Baselessly accusing their political foes of racism is a way in which today's liberals attempt to incite fear and loathing of "the other." As we argued last year, this serves a political purpose in that it helps persuade blacks not to consider voting Republican. But it serves a psychological purpose as well. It reinforces white liberals' sense of their own superiority.

Yet that sense of superiority is not as secure as it once was. Here is Remnick's most telling quote from that interview: "Really, I'm not in the habit of screaming racist at every turn. I don't think you [interviewer Michele Norris] are and I don't think most people are."

It used to be that people expressing politically incorrect views about race felt compelled to preface their statements with a defensive denial: "I'm not a racist, but..." The editor of The New Yorker, speaking to an NPR audience, now has a similar compulsion to deny that he is "in the habit of screaming racist."

The tables have turned. Now it is the left that is on the defensive over "racism." Their outdated attitudes about race put them in the absurd position of arguing that the most powerful man in the world is a victim of oppression because of the color of his skin. Men like David Remnick turn out to be the ones who aren't ready for a black president. 

Here's some of the emotional Remnick editorial in The New Yorker that drove "Mutual Respect Radio" to rush Remnick on the air -- not for a "calm and honest" debate, but for a chance to restate his racism thesis:

What is there to say anymore about Donald Trump? That he is an irrepressible jackass who thinks of himself as a sly fox? That he is a buffoon with bathroom fixtures of gold? Why bother, after so many decades? There is no insulting someone who lives in a self-reinforcing fantasy world....

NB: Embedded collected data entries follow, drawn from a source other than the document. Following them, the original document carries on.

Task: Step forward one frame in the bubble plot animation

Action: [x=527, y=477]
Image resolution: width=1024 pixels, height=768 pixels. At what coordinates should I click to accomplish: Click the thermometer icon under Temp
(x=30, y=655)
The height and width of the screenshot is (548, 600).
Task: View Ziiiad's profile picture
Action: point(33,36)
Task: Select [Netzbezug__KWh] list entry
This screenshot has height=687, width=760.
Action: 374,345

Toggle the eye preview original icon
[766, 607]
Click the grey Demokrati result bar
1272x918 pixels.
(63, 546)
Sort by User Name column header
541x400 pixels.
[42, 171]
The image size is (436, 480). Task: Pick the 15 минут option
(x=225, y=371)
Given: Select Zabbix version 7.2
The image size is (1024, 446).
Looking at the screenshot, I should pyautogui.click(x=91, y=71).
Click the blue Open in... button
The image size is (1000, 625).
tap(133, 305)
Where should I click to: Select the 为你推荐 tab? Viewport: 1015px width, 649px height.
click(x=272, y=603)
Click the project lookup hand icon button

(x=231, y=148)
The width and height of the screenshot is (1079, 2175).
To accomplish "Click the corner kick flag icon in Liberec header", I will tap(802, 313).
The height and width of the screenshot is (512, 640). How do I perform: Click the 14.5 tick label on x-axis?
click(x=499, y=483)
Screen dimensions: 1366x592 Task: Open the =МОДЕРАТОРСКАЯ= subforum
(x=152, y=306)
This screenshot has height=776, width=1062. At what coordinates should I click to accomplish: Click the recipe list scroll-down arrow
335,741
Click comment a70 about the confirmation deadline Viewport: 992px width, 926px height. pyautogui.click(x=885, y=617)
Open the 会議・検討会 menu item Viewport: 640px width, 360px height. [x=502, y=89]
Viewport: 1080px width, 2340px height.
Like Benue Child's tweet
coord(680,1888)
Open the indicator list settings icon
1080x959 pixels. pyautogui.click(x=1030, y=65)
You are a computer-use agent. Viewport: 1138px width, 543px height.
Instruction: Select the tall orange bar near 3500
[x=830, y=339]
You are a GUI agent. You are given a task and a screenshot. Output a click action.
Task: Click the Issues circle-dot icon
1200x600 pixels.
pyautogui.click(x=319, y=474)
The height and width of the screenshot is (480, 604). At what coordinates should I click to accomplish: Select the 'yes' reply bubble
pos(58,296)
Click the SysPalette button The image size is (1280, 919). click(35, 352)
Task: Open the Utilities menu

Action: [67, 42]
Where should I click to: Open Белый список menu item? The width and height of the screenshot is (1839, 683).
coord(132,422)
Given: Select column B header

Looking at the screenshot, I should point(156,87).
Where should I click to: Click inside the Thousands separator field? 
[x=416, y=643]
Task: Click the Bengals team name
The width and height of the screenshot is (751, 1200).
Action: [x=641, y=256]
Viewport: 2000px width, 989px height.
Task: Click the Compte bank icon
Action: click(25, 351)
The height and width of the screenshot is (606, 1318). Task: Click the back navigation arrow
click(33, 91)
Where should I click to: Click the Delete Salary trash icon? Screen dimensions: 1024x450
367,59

Let’s say what is plainly true (and what the President himself is reluctant to say): these rumors, this industry of fantasy, are designed to arouse a fear of the Other, of an African-American man with a white American mother and a black Kenyan father. Obama, as a politician, is clearly not a radical; he is a center-left pragmatist. If anything, he believes deeply in his capacity to lead with subtle diplomacy and political maneuvering, with a highly realistic sense of the possible; in fact, to many he is maddeningly pragmatic.

The one radical thing about Barack Obama is his race, his name. Of course, there is nothing innately radical about being black or having Hussein as middle name; what is radical is that he has those attributes and is sitting in the Oval Office. And even now, more than two years after the fact, this is deeply disturbing to many people, and, at the same time, the easiest way to arouse visceral opposition to him.

Let’s be even plainer: to do what Trump has done (and he is only the latest and loudest and most spectacularly hirsute) is a conscious form of race-baiting, of fear-mongering. And if that makes Donald Trump proud, then what does that say for him? Perhaps now he will go away, satisfied that this passage has sufficiently restored his fame quotient and television ratings. The shame is that there are still many more around who, in the name of truth-telling, are prepared to pump the atmosphere full of poison.

NPR doesn't have to show respect to unproven theories like birtherism -- but in this case, it absolutely showed respect to unproven theories like all birthers are racists, and, by extension, that all who insist Obama is a radical ideologue at heart are also exploiting race.  Because urbane liberals who run NPR can't help but put on other urbane liberals to call their opponents "clowns."

Steve Inskeep was remarkably insincere to insist "calm and honest debate" is what defines NPR.